This article from ESPN details the above, but the meat of it is that UMass will no longer be a partial member of the MAC after 2015. This comes shortly after the school declined a full invitation to the MAC – an offer that would have been a coup for the conference and that also had zero chance of success. There’s no way that UMass moves their basketball down to the MAC.
The quick glance would make you think that this is better for the Atlantic 10, that it reduces the chance for UMass to bolt. That the school has failed in the FBS experiment. That quick glance may be wrong.
First, UMass is committed to staying in FBS. They’ve spent plenty of money to get even this far and are past the point of no return. This decision is certainly the result of the Minutemen’s refusal to move everything to the MAC, and that invitation in the first place was likely a move from the conference to force the school’s hand. Anyone could see that the MAC was temporary and that they were only going to be at odds in the future.
It’s true that the Minutemen have struggled in their transition to the big time, going 1-11 this year in the MAC, and its very possible that they will be cognizant of their role and not try to overreach with their next landing spot. Some have indicated the Sunbelt as a possibility. As silly as it seems, that’s already a geographically disparate conference with plans to add Idaho, so why the heck not? This would be impractical for any sport other than football, which is only once a week. This is the option that we should be rooting for.
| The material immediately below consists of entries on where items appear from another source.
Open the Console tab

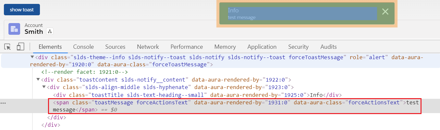83,47
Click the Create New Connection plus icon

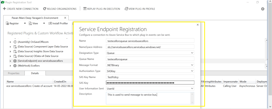4,9
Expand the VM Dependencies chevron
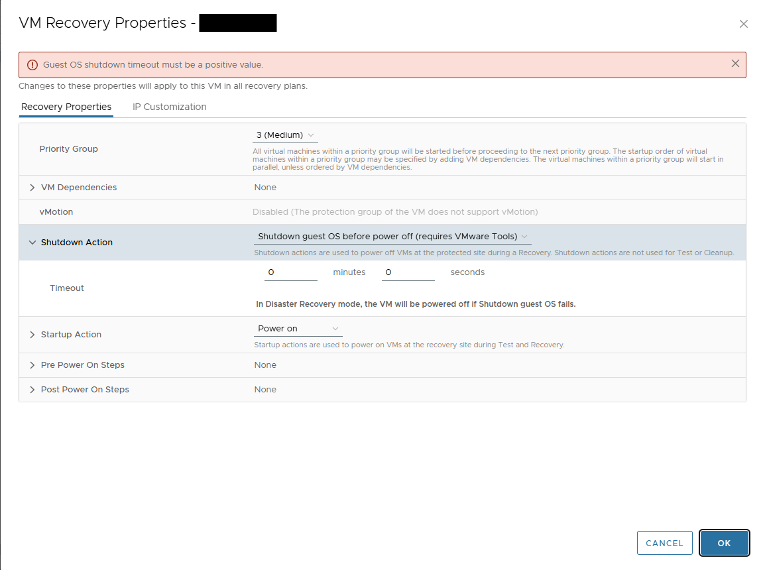763x570 pixels. (32, 188)
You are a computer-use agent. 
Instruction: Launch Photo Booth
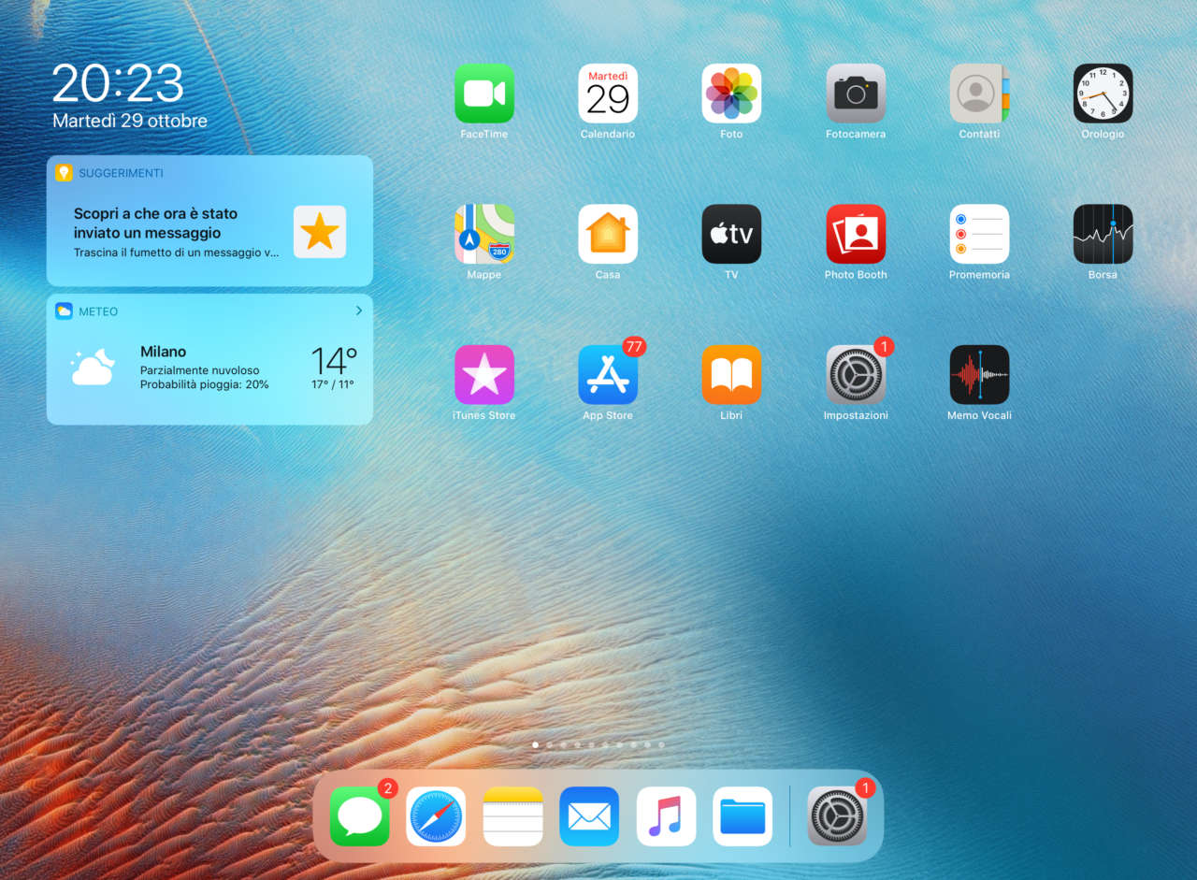point(856,234)
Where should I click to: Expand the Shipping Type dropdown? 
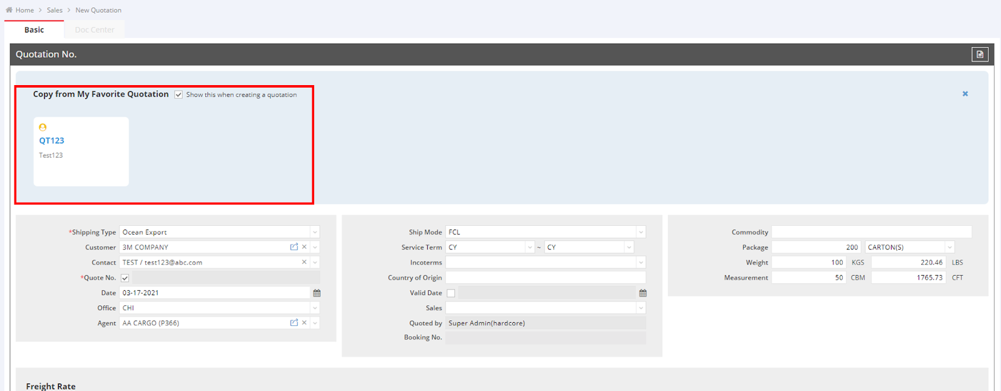click(x=315, y=232)
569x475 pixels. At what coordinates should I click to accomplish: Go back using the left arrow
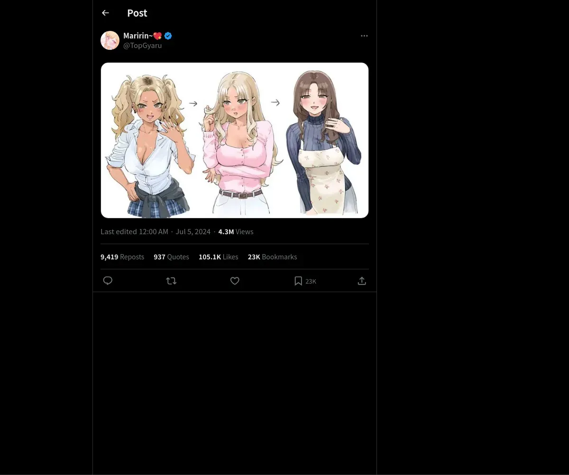tap(105, 13)
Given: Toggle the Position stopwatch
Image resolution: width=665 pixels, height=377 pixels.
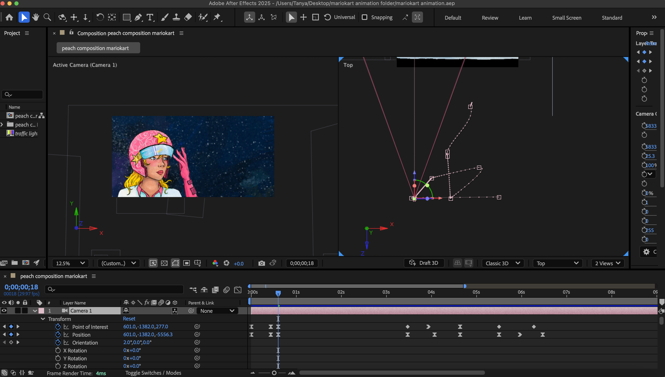Looking at the screenshot, I should 58,334.
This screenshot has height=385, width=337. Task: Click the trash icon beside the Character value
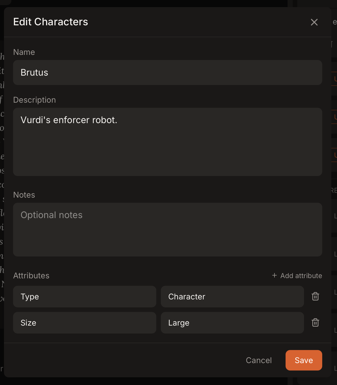click(x=315, y=297)
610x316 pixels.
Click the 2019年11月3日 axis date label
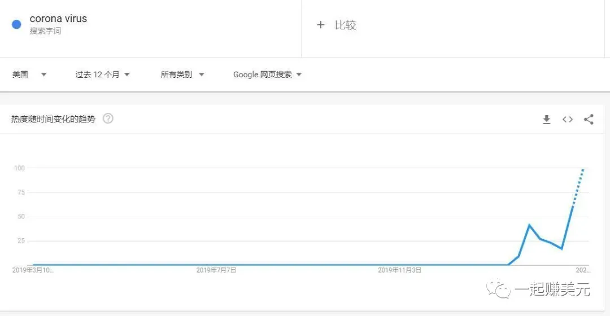coord(399,270)
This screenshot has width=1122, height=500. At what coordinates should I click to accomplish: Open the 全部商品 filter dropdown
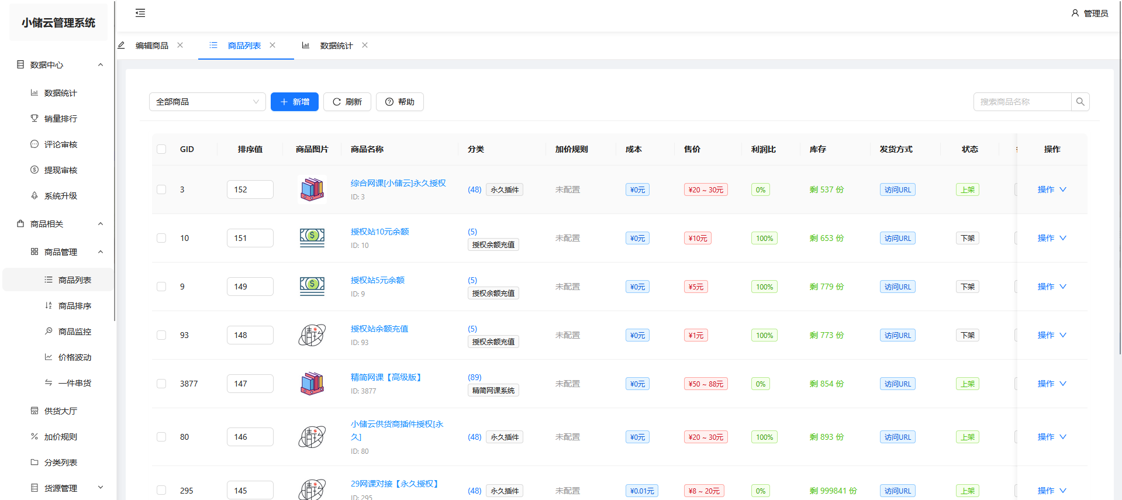coord(207,102)
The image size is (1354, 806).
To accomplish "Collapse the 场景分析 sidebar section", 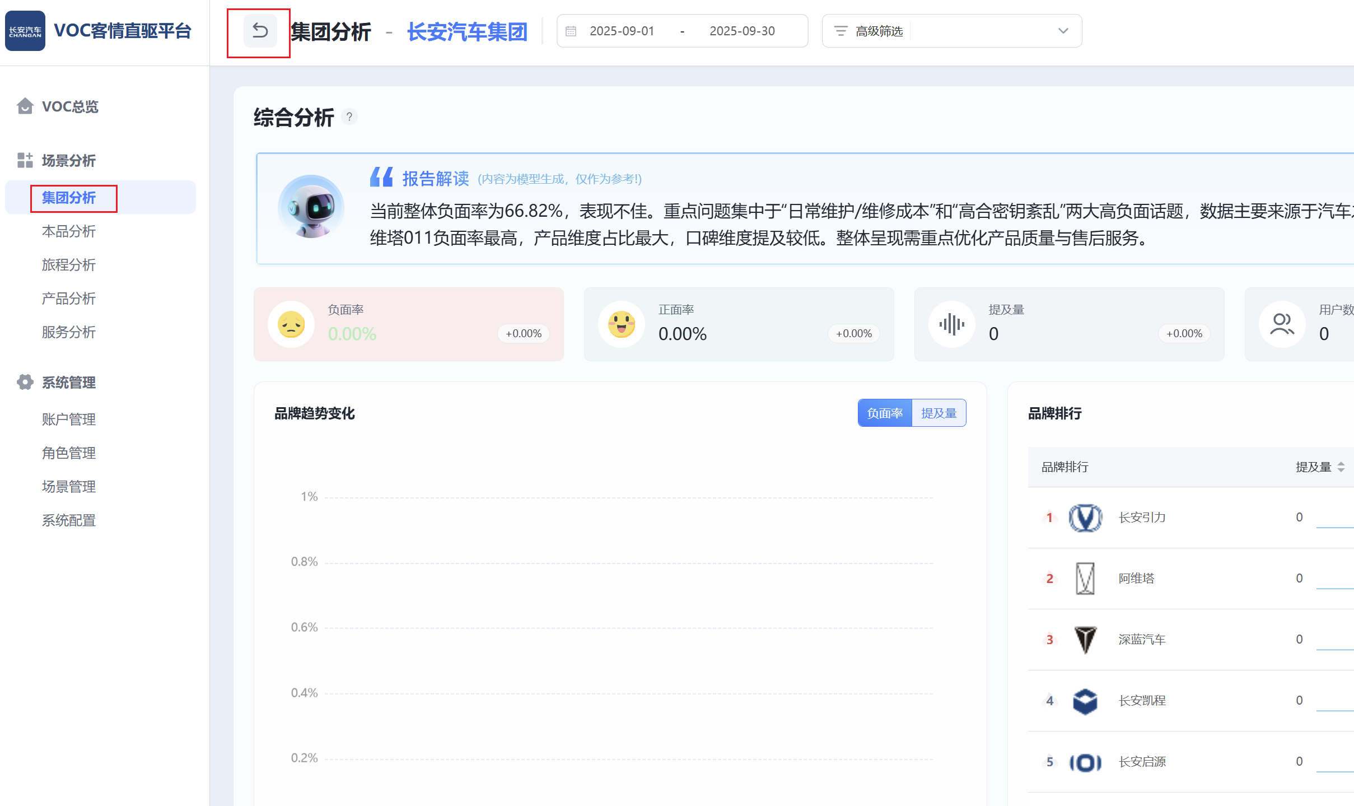I will tap(68, 161).
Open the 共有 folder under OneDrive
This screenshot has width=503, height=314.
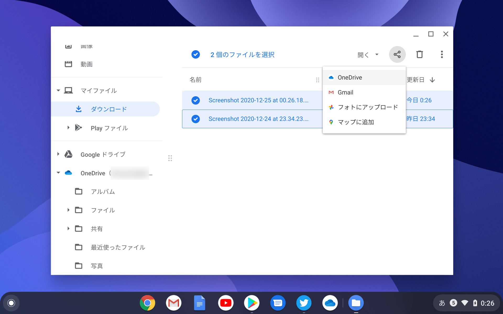click(x=97, y=228)
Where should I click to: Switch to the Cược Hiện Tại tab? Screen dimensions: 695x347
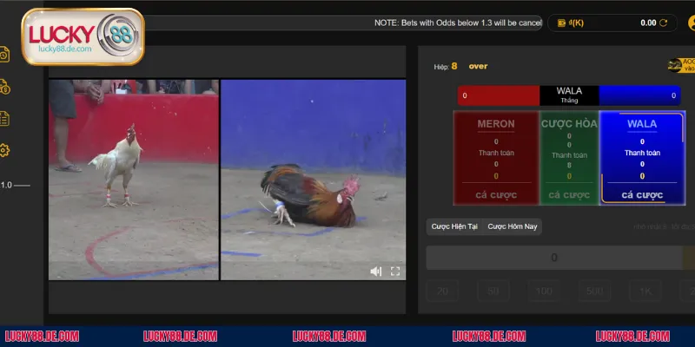(454, 226)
The other option is a little scarier.
The American Athletic Conference has some significant concerns with schools and has shown that they’ll take just about anyone to keep things going. UMass fits in quite well with basketball and could raise the profile of a conference that is on a high with UConn’s win but is also about to lose Louisville. As far as football goes, well, this was the league that was trying to convince Villanova to make the leap to FBS. They’re obviously willing to be patient.
The one thing that could stand in the way of this is that historically, UConn has wanted to be “the” New England team in the mix. Even so, as the only long-term member of the conference remaining, they’re running out of options and would likely have no choice but to be ok with it.
Time will tell – but this isn’t over. Both sides of the fractured Big East remain a threat.